B.) CAS does not have to be fifty feet overhead with
snake/nape on "enemy in the wire". It can evolve to that scenario but
doesn't happen as often as common perception would think.


But it does happen, period. Did it happen during Anaconda or not? The
reports I read said it did--feel free to correct that representation.


C.) Modern stand-off weapons provide equal or greater
accuracy than close-in laydown and without either jeopardizing the
delivery aircraft or warning the target to hunker down.

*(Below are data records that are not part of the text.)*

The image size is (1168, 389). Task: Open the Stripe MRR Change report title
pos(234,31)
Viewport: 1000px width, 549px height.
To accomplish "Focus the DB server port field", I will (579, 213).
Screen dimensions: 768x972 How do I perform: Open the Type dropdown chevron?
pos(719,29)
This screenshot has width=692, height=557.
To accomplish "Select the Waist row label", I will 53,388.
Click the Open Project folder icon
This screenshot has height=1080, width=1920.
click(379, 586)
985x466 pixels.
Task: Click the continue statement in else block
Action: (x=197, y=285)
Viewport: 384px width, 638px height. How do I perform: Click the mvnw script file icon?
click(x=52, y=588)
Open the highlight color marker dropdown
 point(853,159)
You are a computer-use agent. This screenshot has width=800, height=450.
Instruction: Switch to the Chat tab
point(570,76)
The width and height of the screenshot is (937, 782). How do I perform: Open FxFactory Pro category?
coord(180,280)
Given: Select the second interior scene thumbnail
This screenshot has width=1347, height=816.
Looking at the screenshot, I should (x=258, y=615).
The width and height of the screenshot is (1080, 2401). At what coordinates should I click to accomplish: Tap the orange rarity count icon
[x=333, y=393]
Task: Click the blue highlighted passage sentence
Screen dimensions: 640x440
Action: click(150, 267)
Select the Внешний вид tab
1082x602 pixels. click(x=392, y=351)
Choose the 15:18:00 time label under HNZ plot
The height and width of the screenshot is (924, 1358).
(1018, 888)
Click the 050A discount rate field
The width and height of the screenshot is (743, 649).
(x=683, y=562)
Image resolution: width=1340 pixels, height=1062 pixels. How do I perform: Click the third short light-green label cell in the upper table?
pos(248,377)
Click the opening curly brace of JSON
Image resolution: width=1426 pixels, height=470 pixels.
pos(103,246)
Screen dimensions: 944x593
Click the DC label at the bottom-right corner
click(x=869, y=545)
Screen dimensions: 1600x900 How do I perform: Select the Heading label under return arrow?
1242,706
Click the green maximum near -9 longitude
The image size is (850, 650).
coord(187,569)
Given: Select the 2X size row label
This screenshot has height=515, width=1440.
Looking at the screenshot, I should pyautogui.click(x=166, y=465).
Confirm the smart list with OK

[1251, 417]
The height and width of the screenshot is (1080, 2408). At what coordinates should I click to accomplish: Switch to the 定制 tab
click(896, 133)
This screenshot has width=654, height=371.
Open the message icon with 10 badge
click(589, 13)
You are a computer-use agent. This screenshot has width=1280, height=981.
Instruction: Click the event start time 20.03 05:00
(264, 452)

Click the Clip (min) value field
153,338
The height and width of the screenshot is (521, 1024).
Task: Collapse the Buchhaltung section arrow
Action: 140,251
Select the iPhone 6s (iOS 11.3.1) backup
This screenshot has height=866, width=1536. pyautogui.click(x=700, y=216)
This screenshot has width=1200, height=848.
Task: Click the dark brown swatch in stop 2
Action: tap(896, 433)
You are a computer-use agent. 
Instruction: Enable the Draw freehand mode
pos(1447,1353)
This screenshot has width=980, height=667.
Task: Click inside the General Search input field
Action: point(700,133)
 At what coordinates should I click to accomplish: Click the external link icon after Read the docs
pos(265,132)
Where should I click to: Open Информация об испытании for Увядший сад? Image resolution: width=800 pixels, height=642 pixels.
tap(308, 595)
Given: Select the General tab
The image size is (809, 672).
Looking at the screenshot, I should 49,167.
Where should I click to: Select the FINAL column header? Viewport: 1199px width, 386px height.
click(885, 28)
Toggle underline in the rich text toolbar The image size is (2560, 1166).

And what about when the threat you are engaging is well within the danger
close margin? If it comes down to the gun as the best available support
option versus having the CAS folks say, "Sorry, we can't do anything since
we don't have guns, but we wish you the best of luck and will be thinking
kind thoughts of you...", I'd take the former, thank you. Luckily, the USAF
seems to share that view.


D.) While no one can put a value on the life of one American
soldier, a cost/benefit analysis of what strafe can do compared to the
risk involved usually mitigates against strafe being a primary tactic.


Nobody has said it should be a *primary* tactic.

It's great for SAR and can be effective on close-in CAS, but it's
better done with an A-10 type system than an A/A optimized platform
(which was what the thread has been talking about.)


As to "what this thread has been talking about", this thread has also the
comment, "Air-to-ground, guns pull you into IR-SAM range and even for A-10s
that isn't healthy." And the fact is that the majority of CAS missions are
being flown by F-15E's, F-16's, F/A-18's, and most likely in the future by
platforms like the F-35 and even (gasp!) the F/A-22, not by A-10's. See
below for the types of aircraft flying strafe during Anaconda.


E.) While the guy on the ground may be firmly (and rightly)
convinced that his battle is the most important, the commanders must
allocate resources based on priorities which often don't have as much
emotion attached. Getting strafe to the troops in Anaconda wasn't a
readily available option.


It wasn't?! Reports I read indicated it actually occurred, so I wonder how
you determine it "wasn't a readily available option"?

"I had an aircraft overhead carrying 500-pound bombs, but the 'bad guys'
were too close to our position to drop that much ammo without risking our
lives. I waved the pilot off the bomb run. I had him come around and strafe
the area with guns," said the sergeant.
(www.af.mil/news/May2002/n20020529_0868.shtml )

"Then F-15s were overhead and the combat controller was directing them to
the enemy according to my
instructions. I told the combat controller to have the F-15s to strafe the
bunker and have them come in from our right to our left....I told him to
clear them and the rounds hit right by the bunker. I told him to have them
do that over and over again. I think the gun runs were made by both F-15s
and F-16s." (globalspecops.com/sts.html )

Go to Google and search based upon "Operation Anaconda strafe" and you can
find quite a few specific reports.


F.) Good Forward Observers (FACs or AOs) should be calling
early for support. Good FOs should be GPS and Laser equipped and
getting the job done well before the more spectacular troops in the
wire scenario occurs. JDAMs et. al. are a much better choice. Bigger
payload, greater effect, better accuracy than strafe, more economical,
etc.


That is all great and is what we'd *like* to see happen--but as we saw in
Anaconda, it doesn't always flesh out that way. One of the best qualities of
a first-class military is recognition of the importance of
flexibility--taking the strafe capability away from the aircraft that
perform most of the CAS does little to enhance that quality. I hope you are
not arguing that would be the way to go.

Brooks


At least, those are some of my impressions on the argument.